This just in: The Great Wall of China CANNOT be seen from the moon. It’s not even all that visible from closer realms of space, and where it can be seen via a space shuttle flight, so can other human-made objects. Trying to see the Great Wall of China from the moon is like trying to visualize a human hair from two miles away. Besides, the terrain around the Great Wall is so similar in color to the wall itself that differentiating it from such a distance makes it even more implausible.
Up until yesterday afternoon, if you had asked me, “What is the only human-made structure visible from the moon?” I would have promptly and confidently answered, “The Great Wall of China,” likely followed by a smug look subconsciously requesting that you recognize my immense knowledge of all things. I had heard this my entire life. It is such a part of our collective consciousness that this “fact” had even made its way into textbooks at various times.
So, what intense desire drove me to look up this information? My students, of course.
Last week in class, a student put forth the “known fact” that the word picnic came from the phrase “pick a nigger,” and that it was related to the days of lynching when white folks would pack a basket, grab a blanket, round up the kids, and head to a local meadow for some lynching entertainment. I had a faint memory of having heard this before but was not up-t0-date enough on my etymological studies to be able to refute the claim. But I are smart, and I knowed how to look stuff up. Turns out this too is a “know that I know that I know” piece of information that just ain’t true. Picnic derives from a 17th century French word and predates the horrible era of lynching in the United States.
Well, YOU KNOW that I had to share this with my students. The thought of not correcting their belief in a false contention is the stuff of a teacher’s sleepless nights. Urban legends abound; hence, the need for Snopes, not to mention universities. Teaching people to research and ferret out the truth is at the core of what I do.
I would purport that a large portion (maybe in the 90th percentile) of what people believe falls into this because-that’s-what-I’ve-always-heard category. Politics and religion are two areas particularly susceptible to this. I remember when I first read Gilgamesh, an ancient Sumerian tale that includes the story of a great flood. In several ways, this story echos the story of Noah in Genesis, including sending out a raven and a dove to see if the waters had receded. The parallels are not nearly as interesting, however, as the fact that Gilgamesh predates Genesis by about 800 years, and it had been an oral tale long before it was actually carved in cuneiforms on clay tablets. (Gilgamesh reigned as a Sumerian king about 1,500 years before the writing of the earliest parts of the Old Testament; his legend had been told for centuries even before it was finally written “in stone.”)

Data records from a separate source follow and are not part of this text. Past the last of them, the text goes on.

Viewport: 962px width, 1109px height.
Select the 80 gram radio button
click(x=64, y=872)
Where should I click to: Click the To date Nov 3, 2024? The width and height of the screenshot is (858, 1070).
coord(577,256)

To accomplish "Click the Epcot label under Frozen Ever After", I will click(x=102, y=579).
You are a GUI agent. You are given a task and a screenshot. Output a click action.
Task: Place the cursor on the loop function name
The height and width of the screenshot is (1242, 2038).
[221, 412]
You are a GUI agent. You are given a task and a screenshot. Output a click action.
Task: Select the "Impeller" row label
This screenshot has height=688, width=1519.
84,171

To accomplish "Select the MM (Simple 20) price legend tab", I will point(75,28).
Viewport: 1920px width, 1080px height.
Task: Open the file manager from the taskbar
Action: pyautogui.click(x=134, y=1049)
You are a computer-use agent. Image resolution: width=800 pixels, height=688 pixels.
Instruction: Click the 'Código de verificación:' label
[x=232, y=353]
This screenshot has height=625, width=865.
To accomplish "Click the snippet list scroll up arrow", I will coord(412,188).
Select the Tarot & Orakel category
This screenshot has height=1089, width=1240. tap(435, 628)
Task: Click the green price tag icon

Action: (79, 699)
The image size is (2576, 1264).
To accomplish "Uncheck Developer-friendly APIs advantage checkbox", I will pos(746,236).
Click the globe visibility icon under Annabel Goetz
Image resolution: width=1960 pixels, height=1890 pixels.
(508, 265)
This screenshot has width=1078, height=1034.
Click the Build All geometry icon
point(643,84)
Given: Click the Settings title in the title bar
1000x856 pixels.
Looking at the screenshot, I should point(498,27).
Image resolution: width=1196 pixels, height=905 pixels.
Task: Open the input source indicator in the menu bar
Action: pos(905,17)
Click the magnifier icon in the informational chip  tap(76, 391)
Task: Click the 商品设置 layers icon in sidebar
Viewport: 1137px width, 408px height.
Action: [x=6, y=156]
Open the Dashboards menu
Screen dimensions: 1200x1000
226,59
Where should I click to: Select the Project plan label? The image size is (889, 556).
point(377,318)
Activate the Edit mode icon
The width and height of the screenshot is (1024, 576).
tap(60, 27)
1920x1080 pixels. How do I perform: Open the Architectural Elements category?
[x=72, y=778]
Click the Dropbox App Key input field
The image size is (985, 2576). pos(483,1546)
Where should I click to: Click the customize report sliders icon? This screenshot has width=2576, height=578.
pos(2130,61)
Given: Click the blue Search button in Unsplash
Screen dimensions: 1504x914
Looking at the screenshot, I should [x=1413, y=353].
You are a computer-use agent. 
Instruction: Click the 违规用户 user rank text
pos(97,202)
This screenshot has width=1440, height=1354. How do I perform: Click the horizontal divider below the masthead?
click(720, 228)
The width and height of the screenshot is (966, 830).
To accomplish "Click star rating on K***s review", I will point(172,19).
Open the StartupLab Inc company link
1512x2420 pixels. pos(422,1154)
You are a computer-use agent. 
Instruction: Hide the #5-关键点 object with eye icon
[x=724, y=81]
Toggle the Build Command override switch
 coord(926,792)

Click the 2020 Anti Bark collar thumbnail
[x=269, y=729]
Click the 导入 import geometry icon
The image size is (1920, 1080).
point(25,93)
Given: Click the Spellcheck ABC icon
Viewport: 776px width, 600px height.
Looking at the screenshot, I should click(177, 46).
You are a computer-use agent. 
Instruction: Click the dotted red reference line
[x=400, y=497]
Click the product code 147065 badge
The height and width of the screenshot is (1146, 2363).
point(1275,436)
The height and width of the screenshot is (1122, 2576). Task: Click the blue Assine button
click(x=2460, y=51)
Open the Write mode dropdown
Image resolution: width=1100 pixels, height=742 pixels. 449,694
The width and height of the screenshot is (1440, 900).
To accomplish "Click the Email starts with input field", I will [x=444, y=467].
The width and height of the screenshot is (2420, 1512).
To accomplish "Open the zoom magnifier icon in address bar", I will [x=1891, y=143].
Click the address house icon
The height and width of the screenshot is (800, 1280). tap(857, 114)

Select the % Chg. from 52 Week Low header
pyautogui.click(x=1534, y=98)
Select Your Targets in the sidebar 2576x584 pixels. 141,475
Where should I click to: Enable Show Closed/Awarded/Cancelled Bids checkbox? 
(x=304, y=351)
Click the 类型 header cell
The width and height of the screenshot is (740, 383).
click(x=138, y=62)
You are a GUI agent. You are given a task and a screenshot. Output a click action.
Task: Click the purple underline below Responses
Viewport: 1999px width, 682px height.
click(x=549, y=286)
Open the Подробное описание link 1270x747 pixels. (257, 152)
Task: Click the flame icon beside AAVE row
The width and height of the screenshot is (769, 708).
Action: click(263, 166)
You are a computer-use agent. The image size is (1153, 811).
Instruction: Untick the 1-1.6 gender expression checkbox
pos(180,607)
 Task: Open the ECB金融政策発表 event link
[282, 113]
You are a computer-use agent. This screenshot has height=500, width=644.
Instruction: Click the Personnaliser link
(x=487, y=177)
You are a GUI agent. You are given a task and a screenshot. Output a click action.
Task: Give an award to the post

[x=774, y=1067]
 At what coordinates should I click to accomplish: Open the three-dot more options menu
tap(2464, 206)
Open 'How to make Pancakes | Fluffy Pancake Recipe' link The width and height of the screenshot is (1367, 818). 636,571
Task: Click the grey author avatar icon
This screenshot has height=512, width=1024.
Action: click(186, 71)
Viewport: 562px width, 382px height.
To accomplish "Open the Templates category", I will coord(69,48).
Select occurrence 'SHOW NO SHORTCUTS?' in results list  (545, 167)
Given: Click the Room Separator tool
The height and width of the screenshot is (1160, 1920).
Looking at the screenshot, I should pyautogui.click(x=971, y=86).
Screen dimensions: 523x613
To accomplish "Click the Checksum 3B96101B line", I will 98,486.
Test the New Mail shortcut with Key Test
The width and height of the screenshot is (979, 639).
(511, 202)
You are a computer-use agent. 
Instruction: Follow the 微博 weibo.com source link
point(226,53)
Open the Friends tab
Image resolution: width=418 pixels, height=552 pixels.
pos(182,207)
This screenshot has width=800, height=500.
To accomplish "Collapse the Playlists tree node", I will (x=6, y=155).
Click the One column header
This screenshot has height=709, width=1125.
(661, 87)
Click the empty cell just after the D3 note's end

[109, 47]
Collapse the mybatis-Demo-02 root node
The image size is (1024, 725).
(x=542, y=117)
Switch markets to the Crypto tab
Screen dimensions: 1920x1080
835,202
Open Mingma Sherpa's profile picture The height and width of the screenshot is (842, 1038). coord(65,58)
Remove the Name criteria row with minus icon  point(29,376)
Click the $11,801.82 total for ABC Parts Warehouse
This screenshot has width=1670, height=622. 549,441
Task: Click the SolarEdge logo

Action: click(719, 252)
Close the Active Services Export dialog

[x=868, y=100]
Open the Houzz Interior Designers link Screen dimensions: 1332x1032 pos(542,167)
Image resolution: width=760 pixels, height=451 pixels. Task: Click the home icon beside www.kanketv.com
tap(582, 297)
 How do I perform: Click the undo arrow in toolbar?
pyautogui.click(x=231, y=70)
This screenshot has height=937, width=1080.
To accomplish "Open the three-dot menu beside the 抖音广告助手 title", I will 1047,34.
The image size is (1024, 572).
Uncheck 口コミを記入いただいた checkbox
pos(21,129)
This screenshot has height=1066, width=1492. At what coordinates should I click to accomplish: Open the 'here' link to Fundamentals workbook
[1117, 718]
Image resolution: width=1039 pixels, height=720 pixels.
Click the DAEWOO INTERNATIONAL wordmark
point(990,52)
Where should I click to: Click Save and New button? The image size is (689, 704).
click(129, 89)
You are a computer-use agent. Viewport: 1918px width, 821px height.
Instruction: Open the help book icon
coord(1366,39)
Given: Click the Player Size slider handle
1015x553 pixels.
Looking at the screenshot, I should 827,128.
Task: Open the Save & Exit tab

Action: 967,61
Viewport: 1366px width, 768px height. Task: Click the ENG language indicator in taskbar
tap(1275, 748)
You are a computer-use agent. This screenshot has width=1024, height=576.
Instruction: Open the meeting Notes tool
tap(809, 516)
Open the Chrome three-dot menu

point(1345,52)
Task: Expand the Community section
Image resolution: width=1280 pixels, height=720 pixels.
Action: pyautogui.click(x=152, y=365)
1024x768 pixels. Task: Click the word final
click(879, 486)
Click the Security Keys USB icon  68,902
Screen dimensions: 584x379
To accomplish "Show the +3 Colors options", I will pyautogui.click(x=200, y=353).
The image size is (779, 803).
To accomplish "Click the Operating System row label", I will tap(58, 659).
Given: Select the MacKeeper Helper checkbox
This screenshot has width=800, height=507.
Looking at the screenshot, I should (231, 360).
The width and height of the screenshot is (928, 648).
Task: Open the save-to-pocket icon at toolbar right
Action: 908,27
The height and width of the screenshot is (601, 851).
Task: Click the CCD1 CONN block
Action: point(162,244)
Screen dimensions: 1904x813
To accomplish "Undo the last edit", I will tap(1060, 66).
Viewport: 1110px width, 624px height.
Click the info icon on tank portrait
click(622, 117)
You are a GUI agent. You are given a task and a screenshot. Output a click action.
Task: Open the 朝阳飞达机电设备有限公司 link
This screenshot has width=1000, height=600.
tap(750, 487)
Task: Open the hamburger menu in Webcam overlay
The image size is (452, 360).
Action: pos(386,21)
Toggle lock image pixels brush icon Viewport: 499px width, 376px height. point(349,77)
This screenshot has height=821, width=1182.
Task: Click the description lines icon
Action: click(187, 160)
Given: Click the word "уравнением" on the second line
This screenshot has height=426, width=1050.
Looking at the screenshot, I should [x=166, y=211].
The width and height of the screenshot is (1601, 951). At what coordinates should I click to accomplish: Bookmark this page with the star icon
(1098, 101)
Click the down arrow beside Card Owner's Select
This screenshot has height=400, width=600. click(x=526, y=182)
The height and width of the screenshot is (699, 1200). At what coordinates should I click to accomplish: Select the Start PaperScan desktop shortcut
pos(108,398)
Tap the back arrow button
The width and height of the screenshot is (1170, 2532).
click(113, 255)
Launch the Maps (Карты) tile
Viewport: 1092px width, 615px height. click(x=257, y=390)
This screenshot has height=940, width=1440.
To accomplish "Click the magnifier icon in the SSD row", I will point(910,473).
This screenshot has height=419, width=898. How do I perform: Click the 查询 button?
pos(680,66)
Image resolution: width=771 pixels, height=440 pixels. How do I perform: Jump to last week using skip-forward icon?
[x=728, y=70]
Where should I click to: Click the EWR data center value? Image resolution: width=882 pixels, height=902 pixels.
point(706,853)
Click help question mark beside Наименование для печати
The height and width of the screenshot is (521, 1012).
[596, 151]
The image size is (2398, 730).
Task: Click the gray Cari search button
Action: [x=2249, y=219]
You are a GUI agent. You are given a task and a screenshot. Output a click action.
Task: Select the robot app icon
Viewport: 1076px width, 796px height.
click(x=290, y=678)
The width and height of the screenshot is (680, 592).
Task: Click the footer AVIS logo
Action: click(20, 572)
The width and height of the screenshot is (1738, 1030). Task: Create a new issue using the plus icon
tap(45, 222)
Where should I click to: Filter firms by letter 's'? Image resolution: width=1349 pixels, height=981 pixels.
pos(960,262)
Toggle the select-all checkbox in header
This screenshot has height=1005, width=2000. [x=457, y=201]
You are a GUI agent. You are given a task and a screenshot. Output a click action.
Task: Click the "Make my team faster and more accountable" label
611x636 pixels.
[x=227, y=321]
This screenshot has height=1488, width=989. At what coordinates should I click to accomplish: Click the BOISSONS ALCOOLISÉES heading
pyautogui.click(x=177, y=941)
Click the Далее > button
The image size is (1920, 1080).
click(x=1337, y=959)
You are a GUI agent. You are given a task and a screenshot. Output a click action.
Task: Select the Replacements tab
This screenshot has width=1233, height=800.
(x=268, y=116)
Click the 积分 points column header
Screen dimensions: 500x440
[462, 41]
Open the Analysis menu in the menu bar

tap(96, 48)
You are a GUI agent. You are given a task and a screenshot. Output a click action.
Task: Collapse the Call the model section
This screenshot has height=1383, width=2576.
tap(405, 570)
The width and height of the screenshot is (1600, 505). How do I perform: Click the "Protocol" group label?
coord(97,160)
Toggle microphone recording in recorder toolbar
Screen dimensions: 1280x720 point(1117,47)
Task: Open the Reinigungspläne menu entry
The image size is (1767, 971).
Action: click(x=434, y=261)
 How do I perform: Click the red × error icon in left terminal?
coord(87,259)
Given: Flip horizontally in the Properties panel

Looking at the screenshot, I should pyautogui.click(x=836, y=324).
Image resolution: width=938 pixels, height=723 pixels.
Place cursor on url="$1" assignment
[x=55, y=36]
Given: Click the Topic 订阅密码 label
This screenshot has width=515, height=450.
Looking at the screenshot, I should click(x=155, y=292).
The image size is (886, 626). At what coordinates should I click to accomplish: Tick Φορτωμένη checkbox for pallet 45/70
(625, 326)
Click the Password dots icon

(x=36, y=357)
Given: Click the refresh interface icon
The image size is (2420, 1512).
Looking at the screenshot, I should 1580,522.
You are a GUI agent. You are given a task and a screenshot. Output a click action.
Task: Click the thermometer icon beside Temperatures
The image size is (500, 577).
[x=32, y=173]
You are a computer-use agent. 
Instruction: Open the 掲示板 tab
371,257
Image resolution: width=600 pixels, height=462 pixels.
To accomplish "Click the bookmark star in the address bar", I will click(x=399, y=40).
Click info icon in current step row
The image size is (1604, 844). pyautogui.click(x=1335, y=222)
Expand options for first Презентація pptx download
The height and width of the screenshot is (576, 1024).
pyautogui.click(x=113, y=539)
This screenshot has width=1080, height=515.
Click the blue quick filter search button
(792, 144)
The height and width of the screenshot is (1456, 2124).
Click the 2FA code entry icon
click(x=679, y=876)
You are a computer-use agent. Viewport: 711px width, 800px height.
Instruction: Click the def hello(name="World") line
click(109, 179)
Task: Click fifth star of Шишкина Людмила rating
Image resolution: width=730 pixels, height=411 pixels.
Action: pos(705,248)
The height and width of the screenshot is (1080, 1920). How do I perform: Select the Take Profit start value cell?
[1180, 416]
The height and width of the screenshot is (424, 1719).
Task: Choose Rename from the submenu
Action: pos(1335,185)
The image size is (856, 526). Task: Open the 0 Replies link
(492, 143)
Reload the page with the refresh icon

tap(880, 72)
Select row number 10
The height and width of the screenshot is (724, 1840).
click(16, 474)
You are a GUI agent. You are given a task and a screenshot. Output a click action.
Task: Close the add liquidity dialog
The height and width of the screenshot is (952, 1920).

There are (many) other examples which might create the logical conclusion that the Old Testament should be approached by a metaphysical understanding at best and by a mythological understanding at least.
As I tell my students, I don’t really care what you believe as much as I care that you know WHY you believe WHAT you believe. I encourage them to question preconceived notions, even when at first glance it might seem to shatter the foundations they once thought to be rock-solid. What they just might end up with is an understanding of the world deeper than they could have at first imagined.
Either that or they could just say “Screw it,” and spend their summer vacation at the Creation Museum. Their choice.